Saved entries
━━━

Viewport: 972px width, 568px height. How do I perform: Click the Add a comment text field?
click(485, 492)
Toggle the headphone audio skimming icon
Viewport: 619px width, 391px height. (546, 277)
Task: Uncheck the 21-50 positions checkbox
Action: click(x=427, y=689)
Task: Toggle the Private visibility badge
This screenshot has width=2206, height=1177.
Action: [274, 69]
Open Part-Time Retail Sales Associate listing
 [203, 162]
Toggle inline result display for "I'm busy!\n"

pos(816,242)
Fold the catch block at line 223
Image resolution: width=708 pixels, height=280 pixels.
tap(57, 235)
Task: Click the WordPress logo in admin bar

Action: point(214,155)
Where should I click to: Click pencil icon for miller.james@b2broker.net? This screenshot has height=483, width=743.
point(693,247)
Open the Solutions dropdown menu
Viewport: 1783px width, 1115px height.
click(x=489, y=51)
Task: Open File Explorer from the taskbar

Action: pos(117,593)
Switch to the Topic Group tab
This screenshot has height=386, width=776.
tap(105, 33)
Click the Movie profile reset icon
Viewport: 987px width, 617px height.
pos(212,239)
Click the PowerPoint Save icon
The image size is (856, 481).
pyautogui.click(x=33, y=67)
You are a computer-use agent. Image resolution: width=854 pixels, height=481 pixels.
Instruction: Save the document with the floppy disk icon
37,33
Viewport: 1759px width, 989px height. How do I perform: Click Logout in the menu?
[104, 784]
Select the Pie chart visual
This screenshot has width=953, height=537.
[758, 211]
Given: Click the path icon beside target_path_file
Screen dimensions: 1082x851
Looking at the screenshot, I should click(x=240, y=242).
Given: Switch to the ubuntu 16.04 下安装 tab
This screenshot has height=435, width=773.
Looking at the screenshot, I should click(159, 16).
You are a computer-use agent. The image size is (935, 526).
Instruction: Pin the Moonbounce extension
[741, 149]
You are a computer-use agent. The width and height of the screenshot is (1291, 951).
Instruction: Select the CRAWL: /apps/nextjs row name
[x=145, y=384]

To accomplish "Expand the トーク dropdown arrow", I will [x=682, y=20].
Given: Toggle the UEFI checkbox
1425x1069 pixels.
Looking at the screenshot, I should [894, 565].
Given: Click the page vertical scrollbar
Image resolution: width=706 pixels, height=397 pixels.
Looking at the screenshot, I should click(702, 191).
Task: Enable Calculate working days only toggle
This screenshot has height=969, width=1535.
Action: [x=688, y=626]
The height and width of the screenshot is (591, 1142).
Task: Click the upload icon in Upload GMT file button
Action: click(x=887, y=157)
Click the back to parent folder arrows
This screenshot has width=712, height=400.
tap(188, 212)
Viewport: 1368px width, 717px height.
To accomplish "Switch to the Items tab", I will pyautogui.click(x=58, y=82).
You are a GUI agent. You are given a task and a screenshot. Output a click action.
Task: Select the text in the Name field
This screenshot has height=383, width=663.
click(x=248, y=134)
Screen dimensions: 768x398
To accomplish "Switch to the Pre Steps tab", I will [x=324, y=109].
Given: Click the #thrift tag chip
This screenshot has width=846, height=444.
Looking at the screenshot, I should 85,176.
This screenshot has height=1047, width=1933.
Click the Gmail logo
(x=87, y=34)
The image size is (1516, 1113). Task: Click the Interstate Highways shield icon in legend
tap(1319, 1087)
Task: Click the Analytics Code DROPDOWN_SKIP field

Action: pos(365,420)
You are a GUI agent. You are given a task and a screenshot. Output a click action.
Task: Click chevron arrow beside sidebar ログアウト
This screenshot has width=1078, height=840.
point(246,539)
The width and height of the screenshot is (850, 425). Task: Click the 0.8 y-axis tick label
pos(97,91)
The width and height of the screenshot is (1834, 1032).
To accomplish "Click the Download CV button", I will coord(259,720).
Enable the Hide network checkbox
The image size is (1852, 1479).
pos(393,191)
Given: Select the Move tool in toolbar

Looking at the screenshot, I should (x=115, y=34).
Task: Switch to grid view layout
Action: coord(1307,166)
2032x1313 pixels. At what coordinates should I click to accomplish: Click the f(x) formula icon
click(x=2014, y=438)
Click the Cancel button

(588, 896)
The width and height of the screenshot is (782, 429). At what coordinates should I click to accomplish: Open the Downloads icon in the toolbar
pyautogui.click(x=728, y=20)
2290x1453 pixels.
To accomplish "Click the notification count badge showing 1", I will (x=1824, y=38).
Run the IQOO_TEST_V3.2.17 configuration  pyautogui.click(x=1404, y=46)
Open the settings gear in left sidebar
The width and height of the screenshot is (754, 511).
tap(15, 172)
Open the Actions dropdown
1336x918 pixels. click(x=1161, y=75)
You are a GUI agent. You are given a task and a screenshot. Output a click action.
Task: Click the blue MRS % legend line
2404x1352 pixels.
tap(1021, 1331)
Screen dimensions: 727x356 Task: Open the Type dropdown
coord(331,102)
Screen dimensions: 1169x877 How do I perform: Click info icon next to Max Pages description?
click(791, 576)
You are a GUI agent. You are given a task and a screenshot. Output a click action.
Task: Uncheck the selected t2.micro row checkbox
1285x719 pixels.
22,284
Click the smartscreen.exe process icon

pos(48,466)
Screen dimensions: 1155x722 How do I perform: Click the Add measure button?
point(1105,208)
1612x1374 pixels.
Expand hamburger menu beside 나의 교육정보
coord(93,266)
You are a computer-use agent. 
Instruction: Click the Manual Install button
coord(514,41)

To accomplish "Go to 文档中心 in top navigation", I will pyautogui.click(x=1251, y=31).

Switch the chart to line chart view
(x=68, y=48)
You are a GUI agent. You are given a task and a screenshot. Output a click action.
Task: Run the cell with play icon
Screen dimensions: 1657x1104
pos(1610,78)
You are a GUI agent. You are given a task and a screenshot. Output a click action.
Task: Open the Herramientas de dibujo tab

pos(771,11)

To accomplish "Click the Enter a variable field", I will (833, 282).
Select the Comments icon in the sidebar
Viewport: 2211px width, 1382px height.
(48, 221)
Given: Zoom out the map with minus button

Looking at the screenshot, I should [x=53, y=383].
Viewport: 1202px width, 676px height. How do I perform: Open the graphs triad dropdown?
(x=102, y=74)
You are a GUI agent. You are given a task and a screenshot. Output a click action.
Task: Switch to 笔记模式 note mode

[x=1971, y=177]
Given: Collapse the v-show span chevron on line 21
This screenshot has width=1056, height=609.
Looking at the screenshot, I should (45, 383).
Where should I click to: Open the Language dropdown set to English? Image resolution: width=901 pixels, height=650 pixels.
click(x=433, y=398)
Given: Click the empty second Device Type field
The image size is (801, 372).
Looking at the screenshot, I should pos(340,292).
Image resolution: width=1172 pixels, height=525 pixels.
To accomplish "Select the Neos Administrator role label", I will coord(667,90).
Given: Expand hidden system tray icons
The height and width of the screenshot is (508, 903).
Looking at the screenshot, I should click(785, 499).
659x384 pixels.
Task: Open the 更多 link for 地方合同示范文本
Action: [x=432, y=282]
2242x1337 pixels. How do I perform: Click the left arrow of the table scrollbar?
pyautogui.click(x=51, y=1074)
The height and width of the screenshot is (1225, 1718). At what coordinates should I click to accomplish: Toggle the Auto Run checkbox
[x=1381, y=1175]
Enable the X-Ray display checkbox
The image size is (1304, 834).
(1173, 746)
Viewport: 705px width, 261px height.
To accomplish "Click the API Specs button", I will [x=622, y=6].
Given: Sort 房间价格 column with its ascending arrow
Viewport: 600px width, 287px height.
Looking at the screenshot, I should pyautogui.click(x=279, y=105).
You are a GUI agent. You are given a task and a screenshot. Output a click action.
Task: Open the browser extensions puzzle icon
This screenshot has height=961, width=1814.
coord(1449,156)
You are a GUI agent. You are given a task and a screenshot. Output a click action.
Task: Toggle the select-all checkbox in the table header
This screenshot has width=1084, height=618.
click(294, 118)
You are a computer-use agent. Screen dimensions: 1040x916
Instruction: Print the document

━━━

### Problem description
Please print exactly what appears from the first line of the data through the line with "Fold the catch block at line 223", including both of those lines and nothing past them.

### Solution below
Viewport: 972px width, 568px height. How do I perform: Click the Add a comment text field?
click(485, 492)
Toggle the headphone audio skimming icon
Viewport: 619px width, 391px height. (546, 277)
Task: Uncheck the 21-50 positions checkbox
Action: click(x=427, y=689)
Task: Toggle the Private visibility badge
This screenshot has width=2206, height=1177.
Action: [274, 69]
Open Part-Time Retail Sales Associate listing
 [203, 162]
Toggle inline result display for "I'm busy!\n"

pos(816,242)
Fold the catch block at line 223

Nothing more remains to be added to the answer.